The data is sorted per DUD-E target. It contains the prepared data that was used for the docking calculations (in the Undocked directory), as well as our docking results. Finally, our ESSENCE-Dock Consensus results are included as well
Docking calculations were performed using:
The consensus calculations were performed using ESSENCE-Dock, available via Metascreener as well.

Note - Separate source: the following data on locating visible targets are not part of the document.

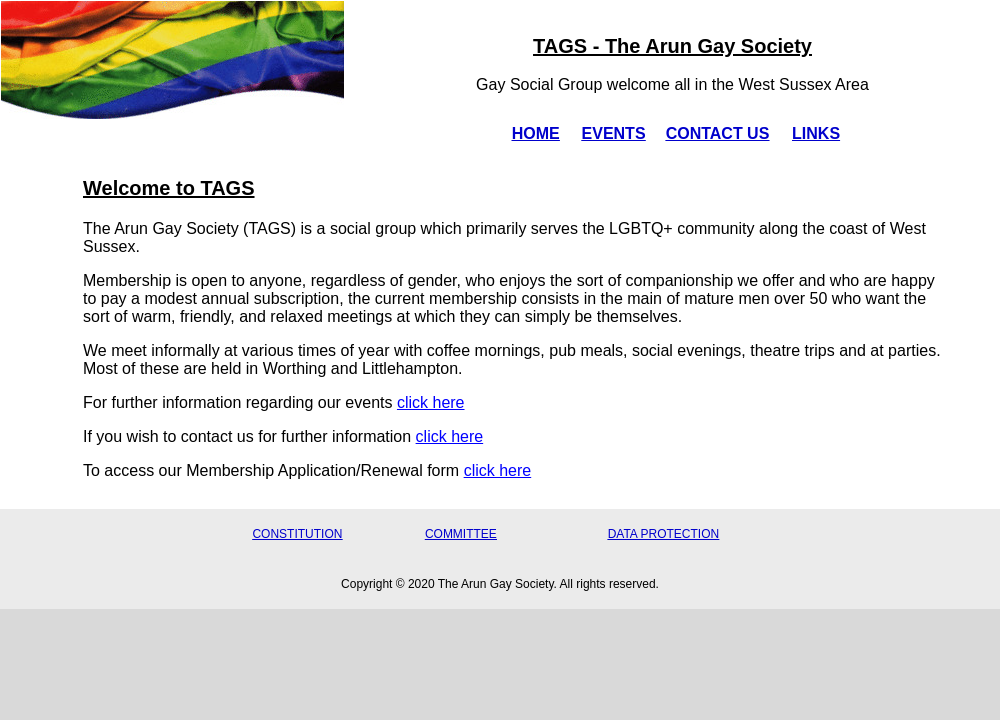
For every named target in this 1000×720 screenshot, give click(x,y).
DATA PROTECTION (664, 534)
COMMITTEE (461, 534)
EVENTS (614, 133)
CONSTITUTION (297, 534)
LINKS (816, 133)
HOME (536, 133)
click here (431, 402)
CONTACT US (718, 133)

The whole methodology and all of the details are described in the ESSENCE-Dock paper: https://doi.org/10.1021/acs.jcim.3c01982
Paper Abstract
Drug development is a complex, costly, and time-consuming endeavor. While high-throughput screening (HTS) plays a critical role in the discovery stage, it is one of many factors contributing to these challenges. In certain contexts, virtual screening can complement HTS, potentially offering a more streamlined approach in the initial stages of drug discovery. Molecular docking is an example of a popular virtual screening technique that is often used for this purpose, however, its effectiveness can vary greatly. This has led to the use of consensus docking approaches, which combine results from different docking methods to improve the identification of active compounds and reduce the occurrence of false positives. However, many of these methods do not fully leverage the latest advancements in molecular docking.
In response, we present ESSENCE-Dock (Effective Structural Screening ENrichment ConsEnsus Dock), a new consensus docking workflow aimed at decreasing false positives and increasing the discovery of active compounds. By utilizing a combination of novel docking algorithms, we improve the selection process for potential active compounds. ESSENCE-Dock has been made to be user-friendly, requiring only a few simple commands to perform a complete screening, while also being designed for use in high-performance computing (HPC) environments.